Loimer Extra Brut
Pair with: enjoy as an aperitif or marker of special occasions. It also makes for a stunning first course pairing.
Critical AcclaimAll Vintages
This easy-going, organic fizz made from Gruner Veltliner, Zweiget and Pinot Noir falls into the Klassik quality level. With its spiced green apple aromas and yeasty palate, it has great energy and a very modern appeal. The rose is equally delicious and a perfect match for lightly spiced foods.

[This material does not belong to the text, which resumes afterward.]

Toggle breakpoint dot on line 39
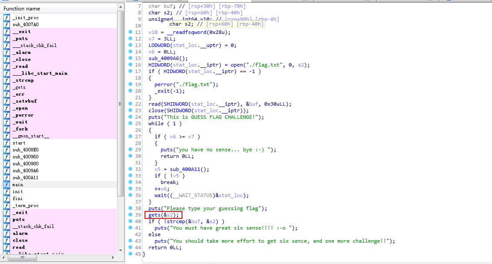Image resolution: width=492 pixels, height=264 pixels. coord(131,215)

Fred Loimer started working with his father Alfred in 1988 after completing his studies at Klosterneuburg with stints at Germany’s Nahe and Walter Schug winery in California. Fred took full control of his family’s estate in 1997 and purchased the cellar of the Haindorf Castle on the outskirts of Langenlois. He then constructed a hyper-modern black cube on top of the old cellar symbolizing his aesthetic for modern elegance. Fred began practicing biodynamics in 2006 and is a founding member of Respekt, a certifying body for biodynamic viticulture in Austria. His wines are among the very best examples of Grüner Veltliner and Riesling in the Kamptal. In 2002, he was named “Winemaker of the Year” by Austria's Falstaff wine magazine.
Appreciated for superior wines made from indigenous varieties, Austria should be on the radar of any curious wine drinker. A rather cool and dry wine growing region, this country produces wine that is quintessentially European in style: food-friendly with racy acidity, moderate alcohol and fresh fruit flavors.
Austria’s viticultural history is rich and vast, dating back to Celtic tribes with first written record of winemaking starting with the Romans. But the 20th century brought Austria a series of winemaking obstacles, namely the plunder of both world wars, as well as its own self-imposed quality breach. In the mid 1980s, after a handful of shameless vintners were found to have added diethylene glycol (a toxic substance) to their sweet wines to imitate the unctuous qualities imparted by botrytis, Austria’s credibility as a wine-producing country was compromised. While no one was harmed, the incident forced the country to rebound and recover stronger than ever. By the 1990s, Austria was back on the playing field with exports and today is prized globally for its quality standards and dedication to purity and excellence.
Grüner Veltliner, known for its racy acidity and herbal, peppery aromatics, is Austria's most important white variety, comprising nearly a third of Austrian plantings. Riesling in Austria is high in quality but not quantity, planted on less than 5% of the country’s vineyard land. Austrian Rieslings are almost always dry and are full of bright citrus flavors and good acidity. Red varietal wines include the tart and peppery Zweigelt, spicy and dense Blaufränkisch and juicy Saint Laurent. These red varieties are also sometimes blended.
A term typically reserved for Champagne and Sparkling Wines, non-vintage or simply “NV” on a label indicates a blend of finished wines from different vintages (years of harvest). To make non-vintage Champagne, typically the current year’s harvest (in other words, the current vintage) forms the base of the blend. Finished wines from previous years, called “vins de reserve” are blended in at approximately 10-50% of the total volume in order to achieve the flavor, complexity, body and acidity for the desired house style. A tiny proportion of Champagnes are made from a single vintage.
There are also some very large production still wines that may not claim one particular vintage. This would be at the discretion of the winemaker’s goals for character of the final wine.